10 Santander-PR also received an "outstanding" rating at its CRA performance evaluation by the FDIC, as of September 18, 1995. Examiners noted in the October 14, 1997, CRA performance evaluation that Santander-PR's branch in New York, New York, does not generally engage in domestic retail deposit or lending activities. The examiners found that the branch had performed in a satisfactory manner under the CRA when the branch was compared to similar institutions in the assessment area.

11 Bank received "needs to improve" ratings from the FDIC in two prior CRA performance evaluations, as of July 15, 1996, and May 31, 1995. Protestant argues that these earlier CRA ratings support a denial of the proposal. Bank's current CRA performance evaluation was recently completed by the FDIC, and its rating of "satisfactory" was announced by the bank after the date of Protestant's comment letter.

12 Examiners noted that Santander-PR did not engage in residential mortgage lending, but that Bank's affiliate, Santander Mortgage Corporation ("SMC"), offered affordable and first-time buyer programs sponsored by the Government National Mortgage Association. In addition, examiners stated that SMC offered Federal Housing Administration and Veterans Administration mortgage products.

13 See 12 C.F.R. 345.25 (community development test for wholesale institutions).

14 These commitments included a $150,000 three-year term loan to a nonprofit community development financial institution to assist with the construction of affordable housing; a three-year, low-interest $200,000 loan to a nonprofit community development support organization that acts as an intermediary by channeling grants, loans, and equity investments to underserved communities; and a two-year, low-interest $150,000 loan to the capitalization program of a nonprofit association that assists community development credit unions serving low-income communities and community groups seeking to form credit unions.

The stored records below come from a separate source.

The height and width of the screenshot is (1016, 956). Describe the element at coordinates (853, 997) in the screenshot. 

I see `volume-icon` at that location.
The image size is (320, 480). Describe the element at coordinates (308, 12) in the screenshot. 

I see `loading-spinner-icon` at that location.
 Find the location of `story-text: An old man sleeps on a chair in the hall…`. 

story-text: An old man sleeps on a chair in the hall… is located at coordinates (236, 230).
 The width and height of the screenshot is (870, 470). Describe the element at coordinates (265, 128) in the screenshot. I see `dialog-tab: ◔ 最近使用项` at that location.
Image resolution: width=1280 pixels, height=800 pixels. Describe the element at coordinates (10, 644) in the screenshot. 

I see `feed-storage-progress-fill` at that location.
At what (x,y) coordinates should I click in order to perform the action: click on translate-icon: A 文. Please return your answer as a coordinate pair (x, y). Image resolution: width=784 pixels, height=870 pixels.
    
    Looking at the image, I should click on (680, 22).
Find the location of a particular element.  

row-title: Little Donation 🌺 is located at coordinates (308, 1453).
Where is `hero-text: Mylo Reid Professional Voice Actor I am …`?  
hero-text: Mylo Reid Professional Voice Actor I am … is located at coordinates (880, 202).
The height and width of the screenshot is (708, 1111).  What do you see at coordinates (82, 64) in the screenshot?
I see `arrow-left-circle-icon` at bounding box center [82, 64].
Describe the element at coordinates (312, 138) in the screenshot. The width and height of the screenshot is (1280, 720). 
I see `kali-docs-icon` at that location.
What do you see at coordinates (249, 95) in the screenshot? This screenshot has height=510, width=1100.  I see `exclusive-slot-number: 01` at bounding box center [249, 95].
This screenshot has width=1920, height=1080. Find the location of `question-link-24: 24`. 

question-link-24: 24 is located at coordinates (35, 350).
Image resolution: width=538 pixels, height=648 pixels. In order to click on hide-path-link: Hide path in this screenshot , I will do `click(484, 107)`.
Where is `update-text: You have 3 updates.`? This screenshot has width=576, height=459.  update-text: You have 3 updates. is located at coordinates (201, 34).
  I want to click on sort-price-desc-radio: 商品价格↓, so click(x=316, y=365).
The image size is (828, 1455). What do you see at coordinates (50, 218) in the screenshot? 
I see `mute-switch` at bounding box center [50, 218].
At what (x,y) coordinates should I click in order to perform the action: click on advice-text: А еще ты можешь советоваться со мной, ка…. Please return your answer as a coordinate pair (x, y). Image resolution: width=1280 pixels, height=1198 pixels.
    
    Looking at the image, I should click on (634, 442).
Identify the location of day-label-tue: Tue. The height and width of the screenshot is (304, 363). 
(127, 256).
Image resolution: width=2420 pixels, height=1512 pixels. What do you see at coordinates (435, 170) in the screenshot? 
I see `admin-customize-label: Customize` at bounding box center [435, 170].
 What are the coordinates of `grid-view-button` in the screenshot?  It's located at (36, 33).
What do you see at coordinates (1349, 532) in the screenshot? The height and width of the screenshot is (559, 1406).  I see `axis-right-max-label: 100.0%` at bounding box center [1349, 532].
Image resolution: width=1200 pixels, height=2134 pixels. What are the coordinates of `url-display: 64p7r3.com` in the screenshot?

15 12 U.S.C. 1842(c)(3)(B). As provided in Regulation Y, the Board determines whether a foreign bank is subject to consolidated home country supervision under the standards set forth in Regulation K. See 12 C.F.R. 225.13(a)(4). Regulation K provides that a foreign bank may be considered subject to consolidated supervision if the Board determines that the bank is supervised or regulated in such a manner that its home country supervisor receives sufficient information on the worldwide operations of the foreign bank, including the relationship of the bank and its affiliates, to assess the foreign bank's overall financial condition and compliance with law and regulation. See 12 C.F.R. 211.24(c)(1)(ii).

16 See, e.g., Banco Santander, S.A., 82 Federal Reserve Bulletin 833 (1996).

17 Protestant argues that the Board should deny Santander's application because the matters described by the Order referred to in footnote 9 raise questions about whether Santander is subject to comprehensive consolidated supervision by its home country supervisor under section 3 of the BHC Act. As noted above, in light of Santander's compliance with the Order to date, and its other efforts, the Board does not believe that these matters warrant denial of the subject proposal.

18 Voting for this action: Chairman Greenspan, Vice Chair Rivlin, and Governors Kelley, Meyer, Ferguson, and Gramlich.